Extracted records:

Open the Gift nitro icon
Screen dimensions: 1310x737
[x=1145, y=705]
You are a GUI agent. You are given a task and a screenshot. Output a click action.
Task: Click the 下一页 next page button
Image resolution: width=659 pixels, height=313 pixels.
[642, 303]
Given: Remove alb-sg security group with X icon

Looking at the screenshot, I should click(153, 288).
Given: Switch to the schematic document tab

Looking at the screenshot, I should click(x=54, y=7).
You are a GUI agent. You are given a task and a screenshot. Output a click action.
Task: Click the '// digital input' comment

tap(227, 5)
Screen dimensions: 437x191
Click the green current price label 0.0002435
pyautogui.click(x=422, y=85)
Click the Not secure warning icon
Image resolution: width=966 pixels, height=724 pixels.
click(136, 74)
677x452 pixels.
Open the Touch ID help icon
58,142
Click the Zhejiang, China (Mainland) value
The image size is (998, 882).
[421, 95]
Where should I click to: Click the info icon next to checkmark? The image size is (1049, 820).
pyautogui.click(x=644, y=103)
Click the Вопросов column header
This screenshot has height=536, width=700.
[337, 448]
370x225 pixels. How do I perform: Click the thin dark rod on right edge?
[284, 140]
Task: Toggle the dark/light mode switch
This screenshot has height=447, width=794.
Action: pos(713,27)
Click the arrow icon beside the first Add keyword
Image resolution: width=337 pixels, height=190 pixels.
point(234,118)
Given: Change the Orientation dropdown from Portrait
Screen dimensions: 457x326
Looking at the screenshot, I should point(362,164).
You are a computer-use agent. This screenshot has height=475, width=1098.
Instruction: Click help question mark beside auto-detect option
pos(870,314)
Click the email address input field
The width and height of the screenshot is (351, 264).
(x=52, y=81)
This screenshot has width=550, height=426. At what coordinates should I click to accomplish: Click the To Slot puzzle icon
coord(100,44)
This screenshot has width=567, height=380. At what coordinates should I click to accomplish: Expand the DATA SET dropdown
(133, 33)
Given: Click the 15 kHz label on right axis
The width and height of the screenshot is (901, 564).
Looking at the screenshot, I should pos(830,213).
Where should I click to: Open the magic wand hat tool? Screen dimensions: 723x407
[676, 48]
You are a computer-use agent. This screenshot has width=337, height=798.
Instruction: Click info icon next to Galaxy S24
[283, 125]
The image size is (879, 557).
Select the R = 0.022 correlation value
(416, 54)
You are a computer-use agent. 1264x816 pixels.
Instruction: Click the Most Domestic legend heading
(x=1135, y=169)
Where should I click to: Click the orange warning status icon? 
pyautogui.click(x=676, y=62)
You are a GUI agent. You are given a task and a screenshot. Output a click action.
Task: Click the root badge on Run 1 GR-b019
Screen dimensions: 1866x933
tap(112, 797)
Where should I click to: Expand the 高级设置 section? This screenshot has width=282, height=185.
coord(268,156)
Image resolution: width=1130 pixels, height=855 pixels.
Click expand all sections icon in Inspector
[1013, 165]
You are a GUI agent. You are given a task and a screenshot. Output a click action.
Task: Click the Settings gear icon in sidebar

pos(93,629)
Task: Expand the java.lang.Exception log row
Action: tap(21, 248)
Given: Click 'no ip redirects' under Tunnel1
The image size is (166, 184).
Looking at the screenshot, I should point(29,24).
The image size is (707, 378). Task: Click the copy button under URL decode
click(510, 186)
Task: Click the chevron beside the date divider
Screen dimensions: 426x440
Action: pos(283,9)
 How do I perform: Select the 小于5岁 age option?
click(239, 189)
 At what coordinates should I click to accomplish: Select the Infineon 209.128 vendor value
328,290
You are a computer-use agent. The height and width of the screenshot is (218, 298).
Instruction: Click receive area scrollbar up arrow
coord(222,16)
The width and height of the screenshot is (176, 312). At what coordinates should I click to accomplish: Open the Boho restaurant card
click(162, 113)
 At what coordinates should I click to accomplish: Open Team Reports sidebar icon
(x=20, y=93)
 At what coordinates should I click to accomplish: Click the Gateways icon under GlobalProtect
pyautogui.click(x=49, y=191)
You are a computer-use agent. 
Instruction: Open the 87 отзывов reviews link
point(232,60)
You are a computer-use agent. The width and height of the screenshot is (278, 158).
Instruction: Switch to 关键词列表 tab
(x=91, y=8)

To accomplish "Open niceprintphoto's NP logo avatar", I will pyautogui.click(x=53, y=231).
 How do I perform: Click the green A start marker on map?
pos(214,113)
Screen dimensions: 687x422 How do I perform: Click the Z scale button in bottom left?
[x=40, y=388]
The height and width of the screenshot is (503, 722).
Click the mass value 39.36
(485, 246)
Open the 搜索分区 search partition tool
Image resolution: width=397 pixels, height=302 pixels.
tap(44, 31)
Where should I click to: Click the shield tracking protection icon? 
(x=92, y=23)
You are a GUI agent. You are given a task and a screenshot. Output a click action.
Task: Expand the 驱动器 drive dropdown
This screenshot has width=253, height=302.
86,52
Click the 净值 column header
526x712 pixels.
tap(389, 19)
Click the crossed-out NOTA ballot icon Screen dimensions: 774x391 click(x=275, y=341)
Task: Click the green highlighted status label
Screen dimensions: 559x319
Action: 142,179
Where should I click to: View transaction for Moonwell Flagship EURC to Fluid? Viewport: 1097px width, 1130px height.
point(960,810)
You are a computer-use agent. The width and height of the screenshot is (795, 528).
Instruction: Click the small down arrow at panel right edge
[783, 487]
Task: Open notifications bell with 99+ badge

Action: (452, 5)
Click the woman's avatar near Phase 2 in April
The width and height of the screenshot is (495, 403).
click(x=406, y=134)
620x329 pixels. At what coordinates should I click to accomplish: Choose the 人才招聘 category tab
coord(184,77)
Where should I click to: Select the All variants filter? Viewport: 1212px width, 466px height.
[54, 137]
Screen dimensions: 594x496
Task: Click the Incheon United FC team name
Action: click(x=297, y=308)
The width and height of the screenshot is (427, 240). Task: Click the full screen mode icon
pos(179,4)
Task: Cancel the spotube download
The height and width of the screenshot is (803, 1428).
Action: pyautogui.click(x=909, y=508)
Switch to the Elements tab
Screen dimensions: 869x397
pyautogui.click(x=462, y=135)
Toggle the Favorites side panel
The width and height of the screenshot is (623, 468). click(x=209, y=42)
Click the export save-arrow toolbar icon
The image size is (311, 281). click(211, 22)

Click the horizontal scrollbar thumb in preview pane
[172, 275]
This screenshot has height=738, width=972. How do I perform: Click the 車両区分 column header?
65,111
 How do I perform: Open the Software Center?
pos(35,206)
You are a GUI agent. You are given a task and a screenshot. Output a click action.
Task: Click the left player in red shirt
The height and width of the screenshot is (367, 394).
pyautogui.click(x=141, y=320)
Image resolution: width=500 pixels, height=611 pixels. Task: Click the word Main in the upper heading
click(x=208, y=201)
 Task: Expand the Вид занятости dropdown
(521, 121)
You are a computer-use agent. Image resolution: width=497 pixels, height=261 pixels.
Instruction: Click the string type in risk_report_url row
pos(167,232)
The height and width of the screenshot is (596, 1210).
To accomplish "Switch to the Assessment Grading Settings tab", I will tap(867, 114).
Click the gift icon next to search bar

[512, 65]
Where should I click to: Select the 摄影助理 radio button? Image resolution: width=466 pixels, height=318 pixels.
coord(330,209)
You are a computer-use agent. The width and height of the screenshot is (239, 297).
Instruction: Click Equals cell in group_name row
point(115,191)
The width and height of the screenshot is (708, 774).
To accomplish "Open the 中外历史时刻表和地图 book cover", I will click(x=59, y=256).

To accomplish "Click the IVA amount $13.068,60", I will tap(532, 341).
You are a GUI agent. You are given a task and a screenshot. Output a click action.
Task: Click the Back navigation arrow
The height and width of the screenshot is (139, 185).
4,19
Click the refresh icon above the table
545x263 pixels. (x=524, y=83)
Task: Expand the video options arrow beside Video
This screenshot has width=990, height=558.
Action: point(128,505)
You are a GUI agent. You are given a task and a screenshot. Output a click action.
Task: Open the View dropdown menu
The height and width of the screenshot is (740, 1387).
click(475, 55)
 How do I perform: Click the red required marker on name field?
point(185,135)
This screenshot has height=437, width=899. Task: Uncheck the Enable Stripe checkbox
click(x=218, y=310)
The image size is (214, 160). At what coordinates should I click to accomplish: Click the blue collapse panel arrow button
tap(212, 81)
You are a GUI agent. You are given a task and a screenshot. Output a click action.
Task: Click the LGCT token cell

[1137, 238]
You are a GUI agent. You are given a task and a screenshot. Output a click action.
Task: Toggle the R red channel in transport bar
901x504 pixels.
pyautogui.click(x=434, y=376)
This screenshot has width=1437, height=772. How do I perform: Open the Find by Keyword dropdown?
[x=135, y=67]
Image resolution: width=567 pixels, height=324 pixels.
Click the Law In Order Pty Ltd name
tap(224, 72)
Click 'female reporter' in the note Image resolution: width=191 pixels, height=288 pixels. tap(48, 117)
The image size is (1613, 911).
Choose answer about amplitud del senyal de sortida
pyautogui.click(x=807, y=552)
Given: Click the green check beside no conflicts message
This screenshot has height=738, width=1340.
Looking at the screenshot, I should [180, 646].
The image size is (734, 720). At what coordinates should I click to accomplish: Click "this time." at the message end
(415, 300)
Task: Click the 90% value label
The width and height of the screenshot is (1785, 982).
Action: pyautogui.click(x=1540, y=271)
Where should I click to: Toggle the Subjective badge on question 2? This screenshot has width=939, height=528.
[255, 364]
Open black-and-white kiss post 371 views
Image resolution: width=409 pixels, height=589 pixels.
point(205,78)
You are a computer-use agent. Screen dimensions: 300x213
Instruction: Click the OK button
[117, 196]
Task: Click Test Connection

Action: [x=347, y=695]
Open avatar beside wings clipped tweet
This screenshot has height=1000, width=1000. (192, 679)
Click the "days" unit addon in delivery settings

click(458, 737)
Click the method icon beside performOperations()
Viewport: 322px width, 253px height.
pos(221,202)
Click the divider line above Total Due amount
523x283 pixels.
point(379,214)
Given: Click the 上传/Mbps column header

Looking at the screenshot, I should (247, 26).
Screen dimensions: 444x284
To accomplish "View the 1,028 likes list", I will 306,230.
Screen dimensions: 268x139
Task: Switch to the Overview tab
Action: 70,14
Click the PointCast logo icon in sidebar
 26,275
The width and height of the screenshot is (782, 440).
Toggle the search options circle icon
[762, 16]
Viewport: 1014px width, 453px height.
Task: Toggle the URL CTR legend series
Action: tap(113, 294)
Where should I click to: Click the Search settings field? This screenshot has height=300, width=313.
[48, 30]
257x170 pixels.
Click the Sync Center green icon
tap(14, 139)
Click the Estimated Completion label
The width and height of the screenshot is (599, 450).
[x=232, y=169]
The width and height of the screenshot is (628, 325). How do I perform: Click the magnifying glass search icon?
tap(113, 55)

What the task asks:
Look above for the line containing "Screen dimensions: 437x191". Output from there through the line containing "The image size is (879, 557).", exactly and inclusively.

Answer box:
Screen dimensions: 437x191
Click the green current price label 0.0002435
pyautogui.click(x=422, y=85)
Click the Not secure warning icon
Image resolution: width=966 pixels, height=724 pixels.
click(136, 74)
677x452 pixels.
Open the Touch ID help icon
58,142
Click the Zhejiang, China (Mainland) value
The image size is (998, 882).
[421, 95]
Where should I click to: Click the info icon next to checkmark? The image size is (1049, 820).
pyautogui.click(x=644, y=103)
Click the Вопросов column header
This screenshot has height=536, width=700.
[337, 448]
370x225 pixels. How do I perform: Click the thin dark rod on right edge?
[284, 140]
Task: Toggle the dark/light mode switch
This screenshot has height=447, width=794.
Action: pos(713,27)
Click the arrow icon beside the first Add keyword
Image resolution: width=337 pixels, height=190 pixels.
point(234,118)
Given: Change the Orientation dropdown from Portrait
Screen dimensions: 457x326
Looking at the screenshot, I should point(362,164).
You are a computer-use agent. This screenshot has height=475, width=1098.
Instruction: Click help question mark beside auto-detect option
pos(870,314)
Click the email address input field
The width and height of the screenshot is (351, 264).
(x=52, y=81)
This screenshot has width=550, height=426. At what coordinates should I click to accomplish: Click the To Slot puzzle icon
coord(100,44)
This screenshot has width=567, height=380. At what coordinates should I click to accomplish: Expand the DATA SET dropdown
(133, 33)
Given: Click the 15 kHz label on right axis
The width and height of the screenshot is (901, 564).
Looking at the screenshot, I should pos(830,213).
Where should I click to: Open the magic wand hat tool? Screen dimensions: 723x407
[676, 48]
You are a computer-use agent. This screenshot has width=337, height=798.
Instruction: Click info icon next to Galaxy S24
[283, 125]
The image size is (879, 557).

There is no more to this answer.